=== Problem to work on ===
Copy out the entries that follow, exactly as written.
BEGIN
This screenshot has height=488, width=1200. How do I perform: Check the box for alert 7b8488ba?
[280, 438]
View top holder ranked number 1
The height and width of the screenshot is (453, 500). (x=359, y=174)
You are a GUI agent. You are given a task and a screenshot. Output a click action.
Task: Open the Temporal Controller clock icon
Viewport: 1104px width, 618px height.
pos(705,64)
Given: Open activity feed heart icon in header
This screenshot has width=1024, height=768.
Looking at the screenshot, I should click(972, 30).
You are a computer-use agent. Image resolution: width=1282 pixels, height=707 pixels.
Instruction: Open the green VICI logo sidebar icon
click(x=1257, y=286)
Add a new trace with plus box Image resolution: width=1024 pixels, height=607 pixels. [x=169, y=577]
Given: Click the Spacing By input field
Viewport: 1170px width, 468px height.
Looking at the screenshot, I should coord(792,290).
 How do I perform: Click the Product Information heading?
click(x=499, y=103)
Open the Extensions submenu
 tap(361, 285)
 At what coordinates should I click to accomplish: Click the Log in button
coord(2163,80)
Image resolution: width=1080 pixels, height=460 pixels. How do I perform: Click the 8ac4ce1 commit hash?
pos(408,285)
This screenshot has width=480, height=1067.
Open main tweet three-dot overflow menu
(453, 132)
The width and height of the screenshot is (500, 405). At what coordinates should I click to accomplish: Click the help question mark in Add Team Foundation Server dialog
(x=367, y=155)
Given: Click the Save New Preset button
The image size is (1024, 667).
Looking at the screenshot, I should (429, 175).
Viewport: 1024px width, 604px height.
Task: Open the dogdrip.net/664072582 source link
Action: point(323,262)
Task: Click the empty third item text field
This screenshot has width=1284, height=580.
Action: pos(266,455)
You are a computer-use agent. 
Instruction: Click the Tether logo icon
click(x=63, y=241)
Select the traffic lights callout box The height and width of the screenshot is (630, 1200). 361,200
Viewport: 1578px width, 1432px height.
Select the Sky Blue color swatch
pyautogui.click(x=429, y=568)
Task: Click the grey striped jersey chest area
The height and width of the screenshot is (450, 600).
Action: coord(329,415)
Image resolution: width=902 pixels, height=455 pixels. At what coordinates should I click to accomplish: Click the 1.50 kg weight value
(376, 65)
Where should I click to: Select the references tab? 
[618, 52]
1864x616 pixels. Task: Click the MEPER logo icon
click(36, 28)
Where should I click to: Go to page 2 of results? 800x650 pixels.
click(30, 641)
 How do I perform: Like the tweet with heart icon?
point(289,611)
END
=== Response box ===
This screenshot has height=488, width=1200. How do I perform: Check the box for alert 7b8488ba?
[280, 438]
View top holder ranked number 1
The height and width of the screenshot is (453, 500). (x=359, y=174)
You are a GUI agent. You are given a task and a screenshot. Output a click action.
Task: Open the Temporal Controller clock icon
Viewport: 1104px width, 618px height.
pos(705,64)
Given: Open activity feed heart icon in header
This screenshot has width=1024, height=768.
Looking at the screenshot, I should click(972, 30).
You are a computer-use agent. Image resolution: width=1282 pixels, height=707 pixels.
Instruction: Open the green VICI logo sidebar icon
click(x=1257, y=286)
Add a new trace with plus box Image resolution: width=1024 pixels, height=607 pixels. [x=169, y=577]
Given: Click the Spacing By input field
Viewport: 1170px width, 468px height.
Looking at the screenshot, I should coord(792,290).
 How do I perform: Click the Product Information heading?
click(x=499, y=103)
Open the Extensions submenu
 tap(361, 285)
 At what coordinates should I click to accomplish: Click the Log in button
coord(2163,80)
Image resolution: width=1080 pixels, height=460 pixels. How do I perform: Click the 8ac4ce1 commit hash?
pos(408,285)
This screenshot has width=480, height=1067.
Open main tweet three-dot overflow menu
(453, 132)
The width and height of the screenshot is (500, 405). At what coordinates should I click to accomplish: Click the help question mark in Add Team Foundation Server dialog
(x=367, y=155)
Given: Click the Save New Preset button
The image size is (1024, 667).
Looking at the screenshot, I should (429, 175).
Viewport: 1024px width, 604px height.
Task: Open the dogdrip.net/664072582 source link
Action: point(323,262)
Task: Click the empty third item text field
This screenshot has width=1284, height=580.
Action: pos(266,455)
You are a computer-use agent. 
Instruction: Click the Tether logo icon
click(x=63, y=241)
Select the traffic lights callout box The height and width of the screenshot is (630, 1200). 361,200
Viewport: 1578px width, 1432px height.
Select the Sky Blue color swatch
pyautogui.click(x=429, y=568)
Task: Click the grey striped jersey chest area
The height and width of the screenshot is (450, 600).
Action: coord(329,415)
Image resolution: width=902 pixels, height=455 pixels. At what coordinates should I click to accomplish: Click the 1.50 kg weight value
(376, 65)
Where should I click to: Select the references tab? 
[618, 52]
1864x616 pixels. Task: Click the MEPER logo icon
click(36, 28)
Where should I click to: Go to page 2 of results? 800x650 pixels.
click(30, 641)
 How do I perform: Like the tweet with heart icon?
point(289,611)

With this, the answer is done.